You also can make application programs faster over time, running on the same processor.

No, the "aging" of silicon will make your processor slower over time, not faster. You can do that only in software.

--
Bernd Paysan
"If you want it done right, you have to do it yourself"
http://www.jwdt.com/~paysan/
Reply to
Bernd Paysan

What you are refering to is known as either AI or heuristics - software that learns over time by interacting with its environment.

Luhan

Reply to
Luhan

Sure, by adding a cache.

Jon

Reply to
jon

Google "machine learning"

-- Joe Legris

Reply to
jalegris

Luhan wrote:

no.

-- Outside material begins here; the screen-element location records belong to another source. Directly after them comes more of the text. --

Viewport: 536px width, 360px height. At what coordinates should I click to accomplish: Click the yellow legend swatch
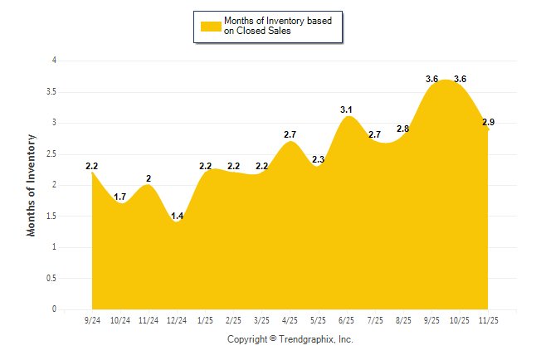tap(211, 27)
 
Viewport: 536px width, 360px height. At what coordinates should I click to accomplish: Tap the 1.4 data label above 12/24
tap(177, 216)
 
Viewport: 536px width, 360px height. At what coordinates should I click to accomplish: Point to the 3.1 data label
tap(347, 109)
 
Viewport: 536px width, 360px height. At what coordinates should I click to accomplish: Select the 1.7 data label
tap(120, 197)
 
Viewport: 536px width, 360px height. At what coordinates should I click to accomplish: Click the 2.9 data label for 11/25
tap(488, 123)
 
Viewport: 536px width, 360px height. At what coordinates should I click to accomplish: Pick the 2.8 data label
tap(403, 129)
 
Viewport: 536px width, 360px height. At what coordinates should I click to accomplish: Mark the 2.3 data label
tap(319, 160)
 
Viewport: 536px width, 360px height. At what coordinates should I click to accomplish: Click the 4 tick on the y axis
tap(54, 61)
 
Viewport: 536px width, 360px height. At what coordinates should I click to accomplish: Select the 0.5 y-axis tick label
tap(51, 279)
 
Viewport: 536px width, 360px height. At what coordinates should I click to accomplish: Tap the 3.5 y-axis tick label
tap(51, 91)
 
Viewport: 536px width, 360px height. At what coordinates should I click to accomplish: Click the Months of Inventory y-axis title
tap(32, 185)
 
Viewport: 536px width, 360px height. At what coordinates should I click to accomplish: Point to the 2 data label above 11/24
tap(149, 178)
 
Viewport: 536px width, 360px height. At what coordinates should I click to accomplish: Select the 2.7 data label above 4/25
tap(290, 134)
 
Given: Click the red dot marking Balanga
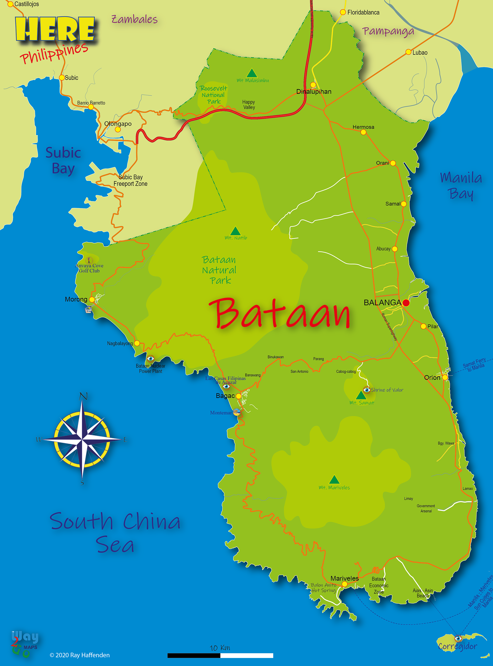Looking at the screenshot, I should click(x=406, y=303).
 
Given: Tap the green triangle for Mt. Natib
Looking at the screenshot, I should click(x=235, y=231).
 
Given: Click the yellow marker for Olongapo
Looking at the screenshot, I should click(x=118, y=129).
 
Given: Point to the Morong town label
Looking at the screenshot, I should click(x=76, y=299).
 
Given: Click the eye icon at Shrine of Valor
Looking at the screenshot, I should click(x=367, y=390).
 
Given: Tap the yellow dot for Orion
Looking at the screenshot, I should click(x=445, y=377).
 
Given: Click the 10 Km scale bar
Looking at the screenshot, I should click(x=220, y=655).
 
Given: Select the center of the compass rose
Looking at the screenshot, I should click(x=82, y=439).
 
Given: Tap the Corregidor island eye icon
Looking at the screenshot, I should click(x=458, y=638).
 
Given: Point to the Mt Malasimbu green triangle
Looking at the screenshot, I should click(x=252, y=73).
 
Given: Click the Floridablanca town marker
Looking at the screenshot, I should click(x=343, y=12).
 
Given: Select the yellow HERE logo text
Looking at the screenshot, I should click(x=55, y=29).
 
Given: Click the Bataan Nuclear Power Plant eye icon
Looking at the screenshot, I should click(x=150, y=358).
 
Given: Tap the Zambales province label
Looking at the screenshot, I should click(x=134, y=20).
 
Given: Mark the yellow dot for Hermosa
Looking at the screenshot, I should click(x=363, y=132).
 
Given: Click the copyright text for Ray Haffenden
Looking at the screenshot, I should click(x=80, y=655).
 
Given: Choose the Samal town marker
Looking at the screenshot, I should click(x=403, y=204).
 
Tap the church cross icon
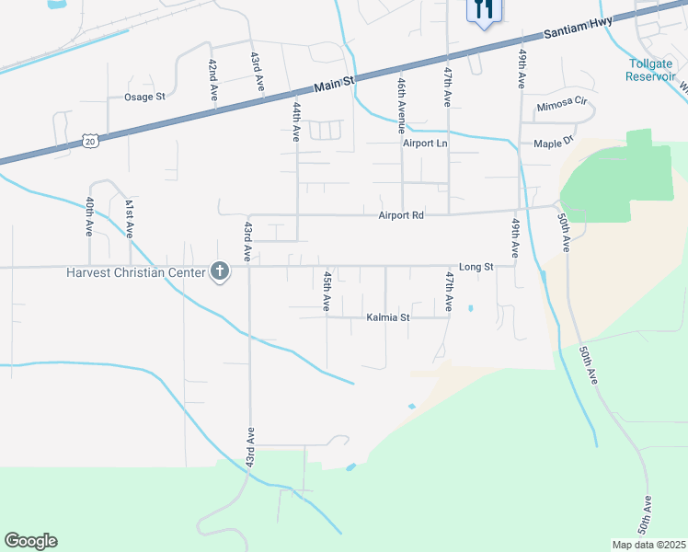tap(219, 271)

It is not about AI/heuristics/mach> Sure, by adding a cache.

neither cache memory.

Anyhow, it will take microprocessor one machine cycle to execute "move r1 r2". My question is, is it possible for a microprocessor to make more than one moves in a machine cycle or to make one move in less than one machine cycle.

Reply to
v4vijayakumar

Perhaps a more relevent question is "Why has my code suddenly developed timing problems?"

Reply to
Tom Lucas

Some virtual machines already improve program execution over time. I don't see why a programmable microprocessor can't do the same.

Yes. Many architectures provide a 'swap' instruction that does just that.

Generally speaking, simple instructions can complete long before the cycle ends, but then have to wait for the next clock transition. Unless you have a clockless architecture, of course.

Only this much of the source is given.